>> Start DATA FOR THE TASK

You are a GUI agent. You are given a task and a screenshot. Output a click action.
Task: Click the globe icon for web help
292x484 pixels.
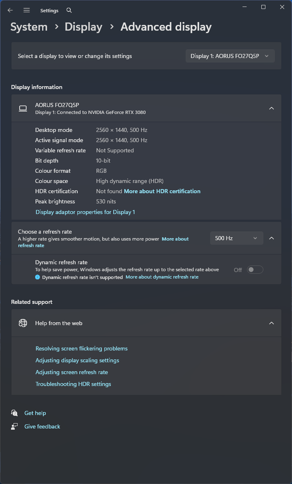pos(23,323)
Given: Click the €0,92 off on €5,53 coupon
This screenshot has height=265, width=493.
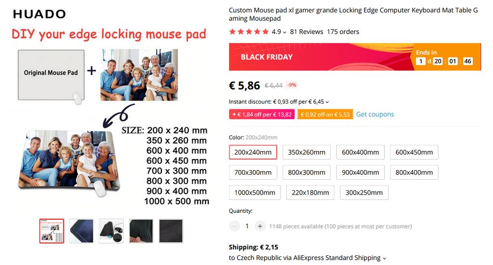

>> End DATA FOR THE TASK

PROBLEM TO WORK ON >> Arrange the lines of all the entries above as a JSON list of strings, one string per line, with blank lines omitted. Leave the pictures out of your answer.

ANSWER TO THE PROBLEM >>
[
  "You are a GUI agent. You are given a task and a screenshot. Output a click action.",
  "Task: Click the globe icon for web help",
  "292x484 pixels.",
  "pos(23,323)",
  "Given: Click the €0,92 off on €5,53 coupon",
  "This screenshot has height=265, width=493."
]